BRIEF: Where a line in the material below has the string "WordPress", please report it.

SOURCE INFORMATION:
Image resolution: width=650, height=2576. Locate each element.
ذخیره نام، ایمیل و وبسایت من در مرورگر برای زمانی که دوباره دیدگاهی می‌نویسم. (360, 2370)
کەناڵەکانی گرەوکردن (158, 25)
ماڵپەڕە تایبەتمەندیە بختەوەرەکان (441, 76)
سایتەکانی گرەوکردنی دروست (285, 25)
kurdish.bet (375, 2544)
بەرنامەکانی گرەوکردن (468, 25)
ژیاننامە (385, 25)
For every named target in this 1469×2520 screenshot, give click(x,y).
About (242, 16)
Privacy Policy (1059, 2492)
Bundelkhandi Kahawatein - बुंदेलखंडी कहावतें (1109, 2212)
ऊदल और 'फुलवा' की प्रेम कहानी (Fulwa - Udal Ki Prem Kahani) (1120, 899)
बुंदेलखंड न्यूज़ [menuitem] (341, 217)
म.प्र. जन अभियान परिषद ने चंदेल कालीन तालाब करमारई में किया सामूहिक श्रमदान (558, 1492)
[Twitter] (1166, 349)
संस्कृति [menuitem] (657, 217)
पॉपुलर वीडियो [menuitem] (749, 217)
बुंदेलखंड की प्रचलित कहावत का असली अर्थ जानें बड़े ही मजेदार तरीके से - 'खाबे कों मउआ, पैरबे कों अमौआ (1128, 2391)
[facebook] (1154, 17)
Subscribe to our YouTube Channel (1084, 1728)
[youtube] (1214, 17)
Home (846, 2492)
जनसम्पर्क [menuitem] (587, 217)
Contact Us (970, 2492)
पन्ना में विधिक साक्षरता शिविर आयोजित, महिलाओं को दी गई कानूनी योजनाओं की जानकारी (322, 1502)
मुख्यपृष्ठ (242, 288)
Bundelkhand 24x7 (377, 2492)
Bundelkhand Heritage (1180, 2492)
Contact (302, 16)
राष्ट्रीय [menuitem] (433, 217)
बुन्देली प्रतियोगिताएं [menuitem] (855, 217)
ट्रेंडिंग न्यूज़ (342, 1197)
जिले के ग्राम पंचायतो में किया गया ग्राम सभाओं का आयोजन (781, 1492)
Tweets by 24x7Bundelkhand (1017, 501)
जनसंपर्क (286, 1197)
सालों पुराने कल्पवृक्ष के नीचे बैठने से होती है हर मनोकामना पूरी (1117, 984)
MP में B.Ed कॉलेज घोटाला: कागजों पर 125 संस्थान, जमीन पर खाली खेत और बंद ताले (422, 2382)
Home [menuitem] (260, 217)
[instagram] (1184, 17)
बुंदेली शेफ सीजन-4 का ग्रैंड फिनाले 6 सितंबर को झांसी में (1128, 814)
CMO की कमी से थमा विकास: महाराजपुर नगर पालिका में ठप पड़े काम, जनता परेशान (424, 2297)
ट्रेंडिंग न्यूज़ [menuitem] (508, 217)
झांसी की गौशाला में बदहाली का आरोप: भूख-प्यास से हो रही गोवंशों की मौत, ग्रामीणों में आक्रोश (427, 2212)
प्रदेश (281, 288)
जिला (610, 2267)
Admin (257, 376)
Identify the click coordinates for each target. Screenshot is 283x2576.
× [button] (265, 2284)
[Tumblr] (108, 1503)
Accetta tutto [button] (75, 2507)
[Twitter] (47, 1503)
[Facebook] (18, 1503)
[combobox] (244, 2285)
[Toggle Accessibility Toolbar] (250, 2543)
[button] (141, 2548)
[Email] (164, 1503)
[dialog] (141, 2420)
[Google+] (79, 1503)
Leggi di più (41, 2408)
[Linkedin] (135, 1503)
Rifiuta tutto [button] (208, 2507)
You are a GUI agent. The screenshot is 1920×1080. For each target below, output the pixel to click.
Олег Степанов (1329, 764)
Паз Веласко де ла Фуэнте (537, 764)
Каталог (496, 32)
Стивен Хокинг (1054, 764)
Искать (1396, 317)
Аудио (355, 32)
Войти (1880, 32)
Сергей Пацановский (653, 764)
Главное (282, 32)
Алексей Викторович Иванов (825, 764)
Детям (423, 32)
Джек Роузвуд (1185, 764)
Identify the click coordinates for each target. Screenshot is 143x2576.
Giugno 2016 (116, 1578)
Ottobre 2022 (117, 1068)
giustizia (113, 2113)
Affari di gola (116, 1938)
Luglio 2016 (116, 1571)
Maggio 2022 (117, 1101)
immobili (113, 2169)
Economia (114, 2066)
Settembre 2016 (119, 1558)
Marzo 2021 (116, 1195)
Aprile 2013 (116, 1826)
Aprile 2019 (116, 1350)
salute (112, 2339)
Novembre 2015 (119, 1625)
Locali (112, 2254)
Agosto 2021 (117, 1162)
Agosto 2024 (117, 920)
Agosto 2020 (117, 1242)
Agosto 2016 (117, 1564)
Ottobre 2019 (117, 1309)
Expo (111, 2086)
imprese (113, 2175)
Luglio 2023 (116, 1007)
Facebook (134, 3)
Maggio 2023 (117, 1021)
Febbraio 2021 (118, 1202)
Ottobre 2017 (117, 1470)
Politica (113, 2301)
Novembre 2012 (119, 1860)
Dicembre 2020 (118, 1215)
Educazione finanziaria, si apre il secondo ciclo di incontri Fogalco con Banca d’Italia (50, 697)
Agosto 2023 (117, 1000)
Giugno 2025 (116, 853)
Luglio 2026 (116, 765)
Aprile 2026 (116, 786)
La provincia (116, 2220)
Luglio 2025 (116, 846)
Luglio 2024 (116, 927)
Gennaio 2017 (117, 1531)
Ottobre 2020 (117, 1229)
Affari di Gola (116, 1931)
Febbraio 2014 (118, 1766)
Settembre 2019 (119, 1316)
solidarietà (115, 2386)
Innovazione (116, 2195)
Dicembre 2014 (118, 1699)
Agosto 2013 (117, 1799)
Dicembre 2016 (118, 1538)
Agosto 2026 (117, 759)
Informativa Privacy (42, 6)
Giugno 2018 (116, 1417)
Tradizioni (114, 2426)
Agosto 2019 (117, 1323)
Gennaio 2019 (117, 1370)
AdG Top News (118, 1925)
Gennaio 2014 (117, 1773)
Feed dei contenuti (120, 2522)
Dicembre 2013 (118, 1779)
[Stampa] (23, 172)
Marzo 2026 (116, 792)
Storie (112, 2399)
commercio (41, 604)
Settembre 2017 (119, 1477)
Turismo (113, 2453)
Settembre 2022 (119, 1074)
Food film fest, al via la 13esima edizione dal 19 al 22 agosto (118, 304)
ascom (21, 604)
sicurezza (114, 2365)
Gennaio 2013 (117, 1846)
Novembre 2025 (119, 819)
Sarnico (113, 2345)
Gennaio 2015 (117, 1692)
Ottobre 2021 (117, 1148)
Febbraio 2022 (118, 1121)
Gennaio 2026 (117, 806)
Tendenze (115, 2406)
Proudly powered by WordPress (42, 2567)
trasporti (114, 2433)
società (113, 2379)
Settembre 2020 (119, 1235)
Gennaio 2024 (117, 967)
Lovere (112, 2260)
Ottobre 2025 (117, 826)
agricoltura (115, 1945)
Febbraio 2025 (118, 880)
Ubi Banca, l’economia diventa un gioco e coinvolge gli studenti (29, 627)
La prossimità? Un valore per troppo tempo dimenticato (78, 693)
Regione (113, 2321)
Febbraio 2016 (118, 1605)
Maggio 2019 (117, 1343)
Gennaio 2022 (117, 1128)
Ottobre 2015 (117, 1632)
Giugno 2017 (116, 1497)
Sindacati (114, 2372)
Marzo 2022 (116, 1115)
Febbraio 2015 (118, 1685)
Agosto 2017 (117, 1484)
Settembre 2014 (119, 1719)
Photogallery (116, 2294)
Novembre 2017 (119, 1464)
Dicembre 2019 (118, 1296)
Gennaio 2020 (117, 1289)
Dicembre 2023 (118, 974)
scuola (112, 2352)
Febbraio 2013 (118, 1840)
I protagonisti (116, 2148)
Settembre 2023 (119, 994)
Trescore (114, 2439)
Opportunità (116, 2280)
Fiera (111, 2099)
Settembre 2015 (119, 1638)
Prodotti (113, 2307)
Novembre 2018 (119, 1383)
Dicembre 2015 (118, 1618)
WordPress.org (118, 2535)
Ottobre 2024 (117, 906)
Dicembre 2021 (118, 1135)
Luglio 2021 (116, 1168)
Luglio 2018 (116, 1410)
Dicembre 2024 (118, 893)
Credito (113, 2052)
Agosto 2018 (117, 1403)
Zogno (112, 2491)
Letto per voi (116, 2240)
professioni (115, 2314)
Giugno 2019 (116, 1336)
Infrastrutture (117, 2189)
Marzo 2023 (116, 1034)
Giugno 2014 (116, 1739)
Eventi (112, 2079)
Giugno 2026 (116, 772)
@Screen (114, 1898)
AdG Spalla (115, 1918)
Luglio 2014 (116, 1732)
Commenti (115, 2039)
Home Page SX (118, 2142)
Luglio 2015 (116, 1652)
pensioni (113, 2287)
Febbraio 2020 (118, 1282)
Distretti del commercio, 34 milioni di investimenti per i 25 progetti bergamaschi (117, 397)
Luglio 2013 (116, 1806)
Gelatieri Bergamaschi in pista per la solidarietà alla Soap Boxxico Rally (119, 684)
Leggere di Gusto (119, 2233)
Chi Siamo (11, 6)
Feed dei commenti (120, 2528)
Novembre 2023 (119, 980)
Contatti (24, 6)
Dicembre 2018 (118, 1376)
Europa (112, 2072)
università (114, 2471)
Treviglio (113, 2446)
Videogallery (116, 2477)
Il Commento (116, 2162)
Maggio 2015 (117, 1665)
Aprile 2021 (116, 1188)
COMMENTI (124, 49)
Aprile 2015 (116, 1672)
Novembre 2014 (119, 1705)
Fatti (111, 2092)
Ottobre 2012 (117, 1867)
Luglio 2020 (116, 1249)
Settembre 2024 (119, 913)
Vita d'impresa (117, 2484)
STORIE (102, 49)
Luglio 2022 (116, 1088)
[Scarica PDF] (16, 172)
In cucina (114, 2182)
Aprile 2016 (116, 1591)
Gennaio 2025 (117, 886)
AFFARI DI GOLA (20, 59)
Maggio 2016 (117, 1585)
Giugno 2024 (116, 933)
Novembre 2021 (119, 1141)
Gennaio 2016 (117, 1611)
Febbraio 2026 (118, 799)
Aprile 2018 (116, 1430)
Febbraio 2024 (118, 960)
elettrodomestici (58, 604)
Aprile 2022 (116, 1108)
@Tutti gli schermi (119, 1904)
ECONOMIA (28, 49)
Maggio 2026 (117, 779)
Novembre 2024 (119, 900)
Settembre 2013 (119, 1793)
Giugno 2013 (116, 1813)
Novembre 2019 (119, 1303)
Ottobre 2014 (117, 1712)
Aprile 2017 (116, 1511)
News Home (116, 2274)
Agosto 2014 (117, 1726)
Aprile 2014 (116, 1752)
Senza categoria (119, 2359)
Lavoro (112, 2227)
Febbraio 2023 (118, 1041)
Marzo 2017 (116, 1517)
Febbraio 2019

TASK ANSWER:
Proudly powered by WordPress (42, 2567)
WordPress.org (118, 2535)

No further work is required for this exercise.